Welcome back everyone to Cracking the Career Code with Matt and Kierra, where we provide candidates the keys to success in their job search. Last week we were talking about why it’s important to have a clearly defined interview process and that got us thinking about why it’s just important that you create a positive candidate experience.

So today we’re going to talk a little bit about how we do that as recruiters and then how we help our clients create a positive candidate experience. So Kierra, why don’t you start us off?

Yeah, I think first off it’s having the right information before you’re about to pitch a job. So that’s being informative about the company. Sure. With us for an agency, so we work with a lot of different companies. So knowing the company, the background, what they do, what they stand for, the landscape of the role and what that looks like. And then the responsibilities are going to be far most important so that you are able to relay that to the candidate to make sure that it’s a good fit on both ends.

And then the culture, understanding the company culture and what’s important to them, what they look for in candidates to make sure that they’re a good culture addition, and that they’re going to align well with their values, but also that goes with a clear understanding of your candidate. I think that’s also important in making sure that we’re creating a positive candidate experience.

So what are some of the things that we’re going to do to make sure the candidate is a good fit?

Yeah, I would say, you know, most of the candidates that we’re initially reaching out to, it’s usually for a specific role, a specific company. So, one of the first things that we’re doing on calls with people that we maybe haven’t built a great relationship with yet over the course of time, is pitching a specific role and company.

So, we as recruiters need to be well versed and given a two to three minute elevator pitch on what they do, what their products are, the industry that they’re in, why the role is open, what the team looks like, the culture of that team, maybe some upcoming, exciting projects, that kind of stuff. So that’s really all important to kind of land the candidate and make them realize like, “Hey, they do have some cool companies that they work with. And I might want to build a relationship with Hirewell and explore this one or potentially roles in the future.” And it’s also important that after we get that candidate interested that we learn more about them.
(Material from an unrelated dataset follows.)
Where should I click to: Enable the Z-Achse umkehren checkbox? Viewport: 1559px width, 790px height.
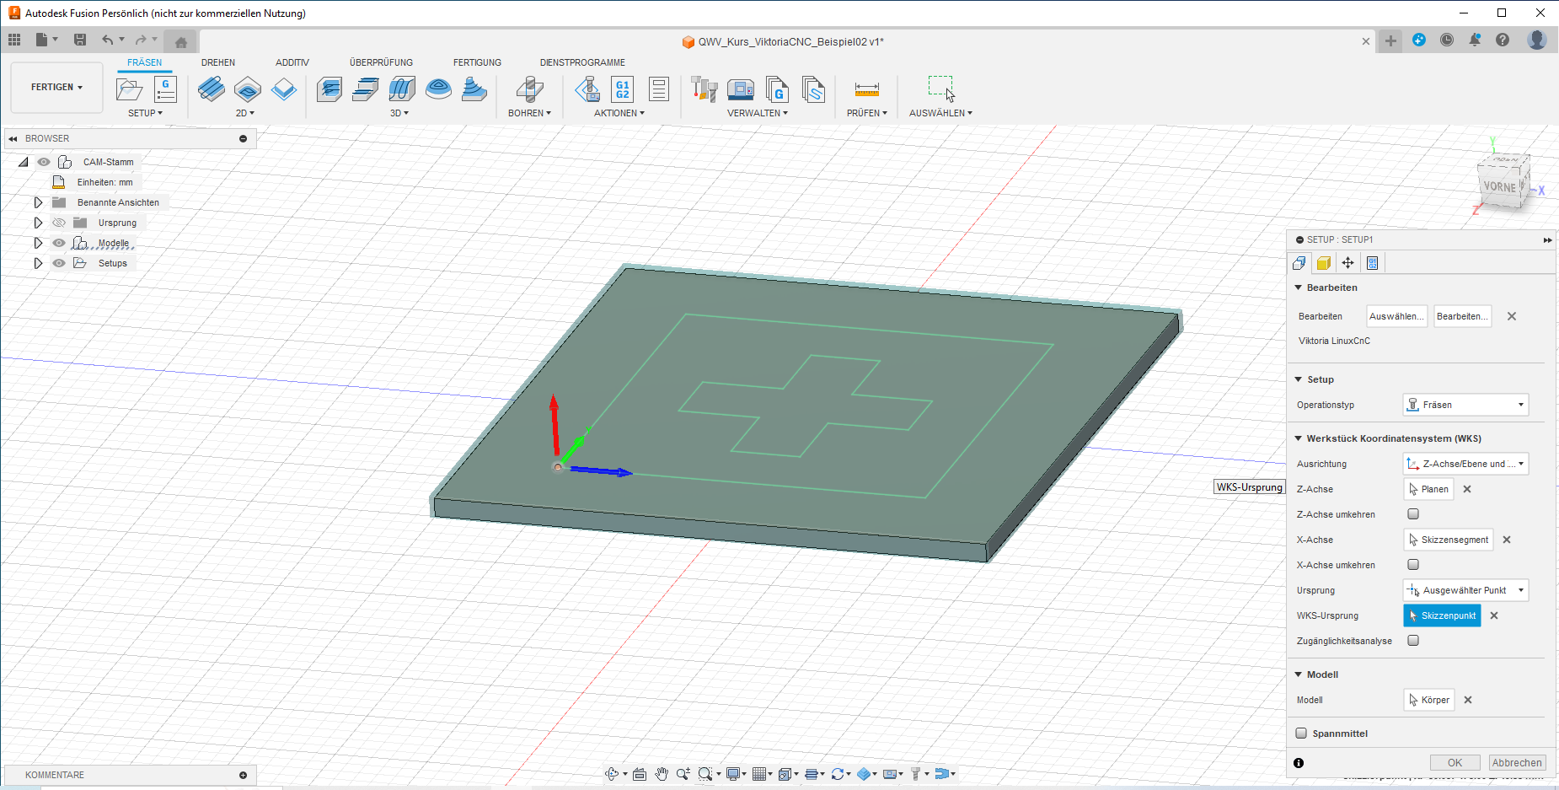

What roles might they be a good fit for and what they’re actually looking for? What skills do they have? What types of projects have they worked on? What is most motivating for them in their job search? Is it the industry or the company size? Or are they really mission or value driven? And they want an organization that’s doing good in the world.

And it’s really important to be transparent about this all upfront. If I talk to someone who really loves the environment, I’m not going to submit them to a company in the oil industry. Not that we really have any of that. But, you know, you got to read the room with what your candidates looking for and, maybe you float them just kind of any type of role. But as you learn more about what makes them tick, you can be more strategic in the type of roles that you present to them.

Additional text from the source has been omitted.